Comissão parlamentar dos Negócios Estrangeiros aprova audição a Paulo Rangel devido às eleições presidenciais na diáspora
Texto foi aprovado por unanimidade, faltando agora acertar uma data para a audição ao MNE.
A Comissão dos Negócios Estrangeiros e Comunidades Portuguesas aprovou, esta terça-feira, uma audição do ministro dos Negócios Estrangeiros (MNE), Paulo Rangel, a propósito das dificuldades sentidas pela diáspora no exercício do direito de voto nas eleições presidenciais.
O texto foi aprovado por unanimidade, faltando agora acertar uma data para a audição ao MNE.

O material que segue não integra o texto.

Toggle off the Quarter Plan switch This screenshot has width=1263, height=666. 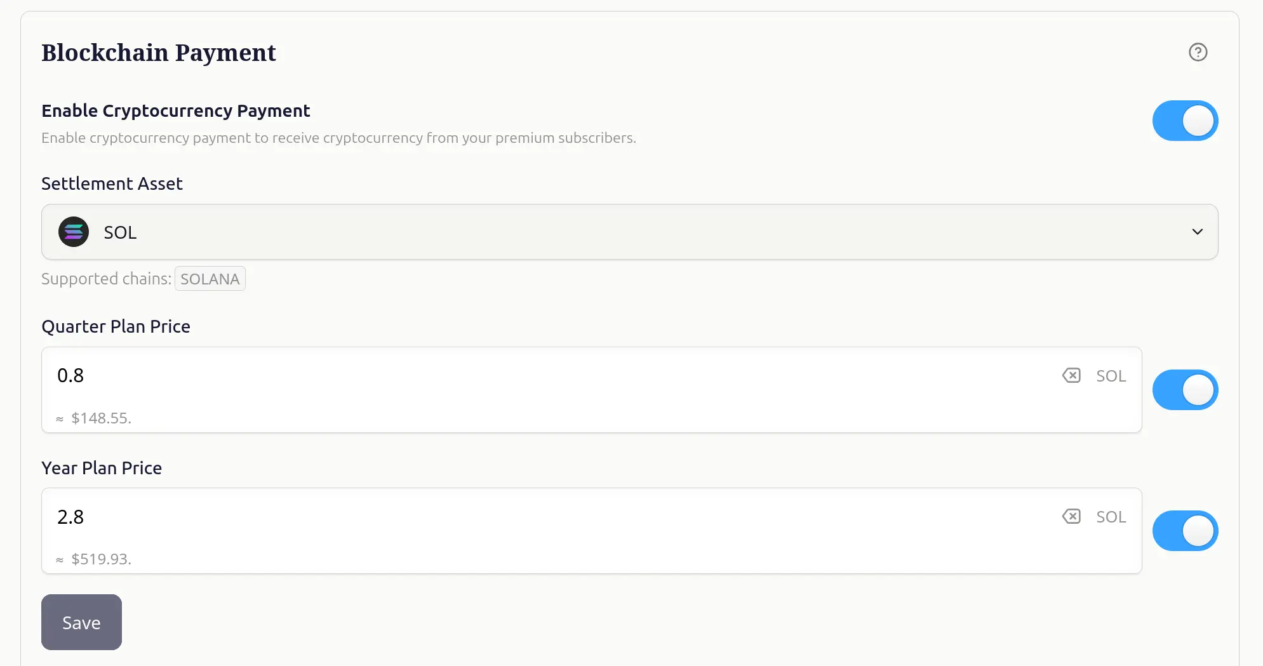click(1185, 390)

O deputado Manuel Magno, do Chega, partido que apresentou o requerimento de audição ao MNE, referiu, durante a sessão da comissão parlamentar, que "foram partilhadas centenas de denunciadas de emigrantes impedidos de votar".
Os constrangimentos - como a distância e número de mesas de voto - diminuíram " a participação dos emigrantes", sustentou o deputado, considerando por isso essencial o ministro ir à comissão "explicar o que falhou para se evitar que se repita no futuro".

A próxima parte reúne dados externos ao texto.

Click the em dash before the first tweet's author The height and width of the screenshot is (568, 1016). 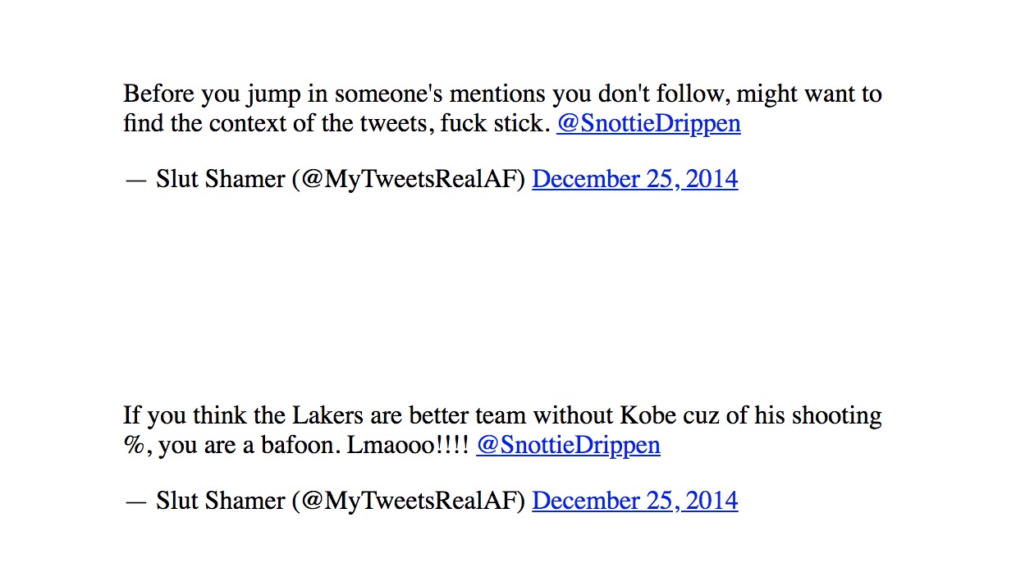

Para o deputado do Partido Social-Democrata Carlos Gonçalves, este requerimento é muito importante, salvaguardando que o partido não se opõe à audição do ministro, mas afirmou que, daquilo que pôde averiguar, o "processo eleitoral correu da melhor forma", pois não houve incidentes graças ao trabalho "da rede e trabalhadores consulares".

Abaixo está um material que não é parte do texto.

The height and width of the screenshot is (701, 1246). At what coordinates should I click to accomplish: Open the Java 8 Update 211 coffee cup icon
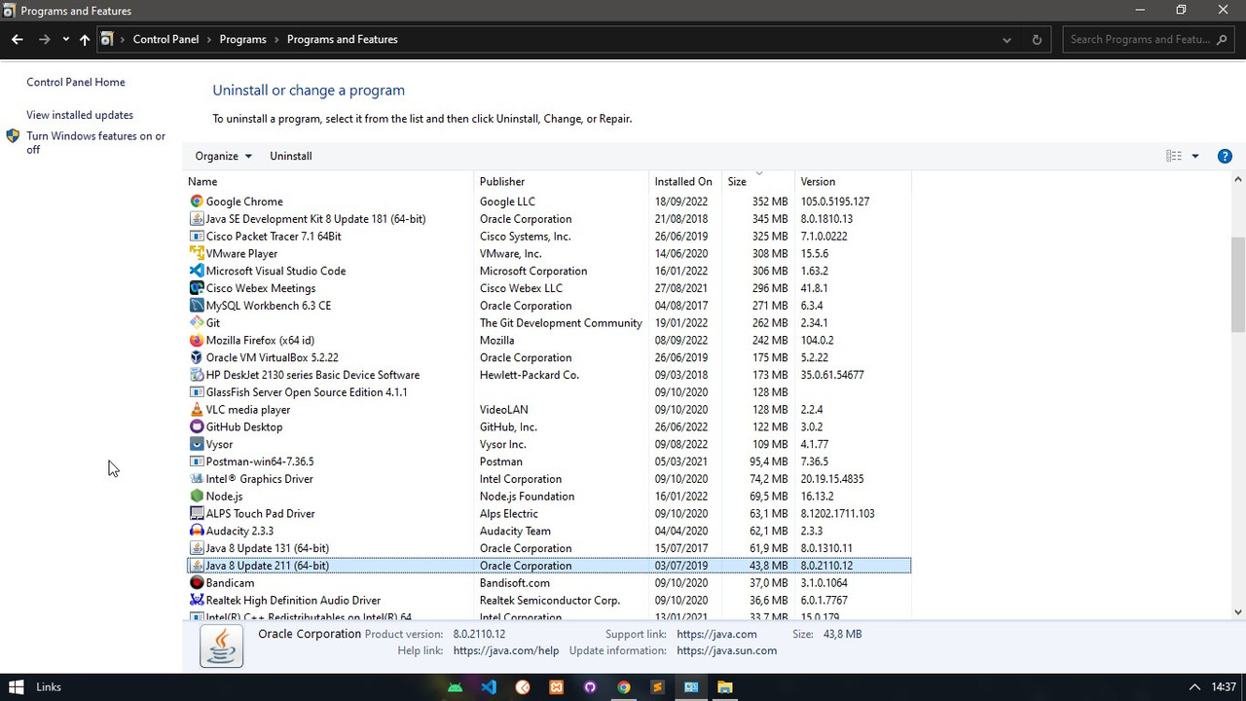[197, 565]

Na opinião do também ex-secretário de Estado das Comunidades Portuguesas, esta questão do voto no círculo da emigração "não é nova", mas referiu que o problema subsiste porque "é da lei eleitoral".
"Na forma como exerceram o voto, não houve incidentes", insistiu o deputado social-democrata.
O Chega pediu, em 18 de fevereiro, que seja adotado o voto eletrónico nos círculos eleitorais da diáspora, devido aos constrangimentos que os emigrantes enfrentam para votar no estrangeiro, e requereu uma audição ao ministro dos Negócios Estrangeiros (MNE).
Na segunda volta das eleições presidenciais, em 08 de fevereiro, houve uma taxa de abstenção de 95,17% no círculo da emigração, uma ligeira diminuição face aos 95,91% da primeira volta, em 18 de janeiro.